Know which manufacturers have generous return policies should you need to replace an item secondary to an unexpected change in growth or orthopedic condition upon fitting. Increase your knowledge by seeking a mentor; reading literature; attending CEU courses, professional and trade conferences; and seeking and sharing information with DME providers, therapists, end-users and caregivers through online social networking and message board sites.

Lack of Collaboration

Few things are more frustrating to a school-based therapist than a student coming to school in a brand-new wheelchair that is neither what you expected nor what you would have chosen. This equipment may have been issued by a seating clinic or an outpatient therapist without the school therapist’s input.
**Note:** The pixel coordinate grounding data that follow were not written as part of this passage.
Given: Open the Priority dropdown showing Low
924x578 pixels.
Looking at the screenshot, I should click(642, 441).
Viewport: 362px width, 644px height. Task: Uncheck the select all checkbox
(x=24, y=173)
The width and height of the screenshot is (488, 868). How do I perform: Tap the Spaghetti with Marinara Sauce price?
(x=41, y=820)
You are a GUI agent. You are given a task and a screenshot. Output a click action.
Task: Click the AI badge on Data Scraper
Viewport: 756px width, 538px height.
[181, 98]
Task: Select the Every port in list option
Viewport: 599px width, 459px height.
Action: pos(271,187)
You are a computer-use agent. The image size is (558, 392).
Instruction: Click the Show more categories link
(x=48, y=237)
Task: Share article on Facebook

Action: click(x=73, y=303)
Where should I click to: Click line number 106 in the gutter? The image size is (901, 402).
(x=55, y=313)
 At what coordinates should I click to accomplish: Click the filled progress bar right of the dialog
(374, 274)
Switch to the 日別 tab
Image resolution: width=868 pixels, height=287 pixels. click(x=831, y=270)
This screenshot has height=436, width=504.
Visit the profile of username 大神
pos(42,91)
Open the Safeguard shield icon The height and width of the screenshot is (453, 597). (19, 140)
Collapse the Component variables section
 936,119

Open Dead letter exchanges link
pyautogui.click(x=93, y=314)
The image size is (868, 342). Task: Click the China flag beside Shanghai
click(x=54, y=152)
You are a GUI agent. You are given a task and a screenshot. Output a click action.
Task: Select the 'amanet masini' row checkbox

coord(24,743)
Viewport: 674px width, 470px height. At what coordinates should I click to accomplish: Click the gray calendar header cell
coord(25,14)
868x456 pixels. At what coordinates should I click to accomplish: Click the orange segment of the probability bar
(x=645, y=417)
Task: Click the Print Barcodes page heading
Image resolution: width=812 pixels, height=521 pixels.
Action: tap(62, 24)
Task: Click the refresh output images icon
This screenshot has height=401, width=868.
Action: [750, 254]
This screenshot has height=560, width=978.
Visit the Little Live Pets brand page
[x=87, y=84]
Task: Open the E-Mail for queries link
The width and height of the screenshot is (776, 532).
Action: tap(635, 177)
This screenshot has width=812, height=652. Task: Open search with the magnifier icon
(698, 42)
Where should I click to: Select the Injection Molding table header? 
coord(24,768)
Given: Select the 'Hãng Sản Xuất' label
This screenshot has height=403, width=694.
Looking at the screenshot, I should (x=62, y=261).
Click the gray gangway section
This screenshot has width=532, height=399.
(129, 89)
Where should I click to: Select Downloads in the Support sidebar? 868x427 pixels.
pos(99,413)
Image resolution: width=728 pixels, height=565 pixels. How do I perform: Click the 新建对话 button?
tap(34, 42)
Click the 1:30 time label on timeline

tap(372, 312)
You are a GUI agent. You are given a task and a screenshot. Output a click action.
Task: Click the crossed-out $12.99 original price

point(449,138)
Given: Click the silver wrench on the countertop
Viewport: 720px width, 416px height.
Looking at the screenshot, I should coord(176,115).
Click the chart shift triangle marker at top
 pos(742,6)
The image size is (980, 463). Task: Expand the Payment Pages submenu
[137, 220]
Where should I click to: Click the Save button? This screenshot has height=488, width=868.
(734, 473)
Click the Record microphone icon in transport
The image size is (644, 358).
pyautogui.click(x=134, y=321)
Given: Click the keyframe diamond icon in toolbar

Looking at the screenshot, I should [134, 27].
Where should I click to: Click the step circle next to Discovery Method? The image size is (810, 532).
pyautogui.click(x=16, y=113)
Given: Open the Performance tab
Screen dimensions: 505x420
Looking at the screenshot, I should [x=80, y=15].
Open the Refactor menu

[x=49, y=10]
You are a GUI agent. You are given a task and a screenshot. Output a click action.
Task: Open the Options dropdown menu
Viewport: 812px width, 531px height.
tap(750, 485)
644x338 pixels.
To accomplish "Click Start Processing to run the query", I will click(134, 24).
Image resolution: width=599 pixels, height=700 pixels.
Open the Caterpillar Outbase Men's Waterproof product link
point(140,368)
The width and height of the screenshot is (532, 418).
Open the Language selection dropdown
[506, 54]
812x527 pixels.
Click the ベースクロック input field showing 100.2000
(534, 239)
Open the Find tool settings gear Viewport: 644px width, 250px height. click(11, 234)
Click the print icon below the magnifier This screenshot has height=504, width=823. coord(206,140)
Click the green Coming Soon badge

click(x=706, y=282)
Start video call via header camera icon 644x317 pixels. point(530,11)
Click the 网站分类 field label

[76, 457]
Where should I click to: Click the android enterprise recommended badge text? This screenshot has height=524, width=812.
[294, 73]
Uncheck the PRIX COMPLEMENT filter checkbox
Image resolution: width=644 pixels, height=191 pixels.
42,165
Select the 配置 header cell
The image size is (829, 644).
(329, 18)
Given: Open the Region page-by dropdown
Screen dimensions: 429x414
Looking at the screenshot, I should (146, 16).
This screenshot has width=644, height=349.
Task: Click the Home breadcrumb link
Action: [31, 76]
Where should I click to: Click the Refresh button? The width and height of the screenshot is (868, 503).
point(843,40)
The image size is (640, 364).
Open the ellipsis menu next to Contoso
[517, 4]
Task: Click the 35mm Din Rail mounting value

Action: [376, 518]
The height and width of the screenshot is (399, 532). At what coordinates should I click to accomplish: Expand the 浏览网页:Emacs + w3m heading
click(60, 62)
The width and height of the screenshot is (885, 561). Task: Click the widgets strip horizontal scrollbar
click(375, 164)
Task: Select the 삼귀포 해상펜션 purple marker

Therapists in different settings need to consult with each other prior to the prescription of equipment. They also need to interview parents, teachers, aides, nurses, bus drivers and school administrators. It can be as simple as “We are in the process of getting Taylor a new wheelchair. Is there anything you would like this new chair to do that her old chair didn’t?”

Effective collaboration continues with seeking the most qualified DME provider. It is unfortunate that there is not greater competition and choice for providers specializing in pediatrics. I do not fault the providers; working with pediatric clientele is labor intensive and can be emotionally and financially draining. Develop a relationship with one with whom you can comfortably share ideas, be challenged, debate choices and count on when service is required.

Lack of Evidence

With shrinking funding sources and the approval process seemingly becoming more difficult, evidence-based practice may be more important than ever.

To better prove the efficacy and necessity of products and techniques, there is a need for more evidence, even singlesubject case studies. We need to keep extensive documentation of the impact of seating & mobility systems on baseline functional abilities and changes occurring over time.

We need to be recording how our equipment is performing given the wear and tear of use, with what population it is most appropriate, ease and frequency of modifications, etc. This information needs to then be shared with manufacturers’ representatives and through presentations at conferences, online forums and contributions to trade publications to assist other therapists in their clinical decision-making.

Lack of Activism

Finally, this is a call for more therapists to enlist end-users and join with DME providers to make our concerns known to policy-makers. Let them know who you are by writing and calling their offices often. Stay current on new policy proposals and how they can impact the types of services and equipment you are able to provide your pediatric clientele.